American Shorts

Conspiracy Theorists: Those Who Offend Us Are Nazis | September 3, 2009

This is awesome.

Conspiracy website (often legitimized by Fox News becuase of its Barack Obama conspiracy theories) takes on phychology because a Psychology Today article talks about the mentality of someone who would believe any bad thing about anyone they don’t like.

They refer to the article as a “hit piece.”

But hey, at least they understand they they are conspiracy theorists. So, in a way, the Psychology Today has done some good.

InfoWars takes the high road, though. They just talk about the phychologists who helped Stalin and Hitler (Obama’s very close friends).

No mention on how the media also helped Nazi Germany. No mention of how Jewish prisoners were forced to work on railroads, which would also lead us to conclude that railroad workers helped Hitler and are, therefore, as dangerous as psychologists.

Also, at some point, I’m sure a zookeeper joined the German army. Zookeepers, you’re next.

According to a Psychology Today hit piece written by psychologist John Gartner, people prone to thinking that powerful men might actually get together and plan to maintain and advance their power are borderline psychotics who are a danger to society. In reality, hundreds of years of history has taught us that psychologists routinely aid authoritarian regimes in enforcing tyrannical and inhumane policies while helping them crush political opposition by defining suspicion of authorities as a mental illness.

As we highlighted in our article yesterday, psychologists in the Soviet Union were used to stifle free speech by classifying skepticism and political opposition to the state as a mental illness, which is precisely the implication littered throughout Gartner’s crass hit piece.

In the former Soviet Union, psikhushkas — mental hospitals — were used by the state as prisons in order to isolate political prisoners, discredit their ideas, and break them physically and mentally.
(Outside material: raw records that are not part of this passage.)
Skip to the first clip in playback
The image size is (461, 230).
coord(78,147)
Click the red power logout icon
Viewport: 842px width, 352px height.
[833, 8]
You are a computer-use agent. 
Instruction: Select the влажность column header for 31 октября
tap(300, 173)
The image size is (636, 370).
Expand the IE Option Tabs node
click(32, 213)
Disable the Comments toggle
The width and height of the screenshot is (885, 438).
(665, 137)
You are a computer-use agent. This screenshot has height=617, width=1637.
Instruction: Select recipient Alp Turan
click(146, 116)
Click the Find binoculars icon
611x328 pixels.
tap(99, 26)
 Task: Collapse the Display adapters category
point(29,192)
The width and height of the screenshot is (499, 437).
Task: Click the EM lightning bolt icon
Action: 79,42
The Soviet state began using mental hospitals to punish dissidents in 1939 under Stalin.

According to official Soviet psychiatry and the Moscow Serbsky Institute at the time, “ideas about a struggle for truth and justice are formed by personalities with a paranoid structure.” Treatment for this special political schizophrenia included various forms of restraint, electric shocks, electromagnetic torture, radiation torture, lumbar punctures, various drugs — such as narcotics, tranquilizers, and insulin — and beatings. Anne Applebaum, author of Gulag: A History, indicates that at least 365 sane people were treated for “politically defined madness,” although she surmises there were many more.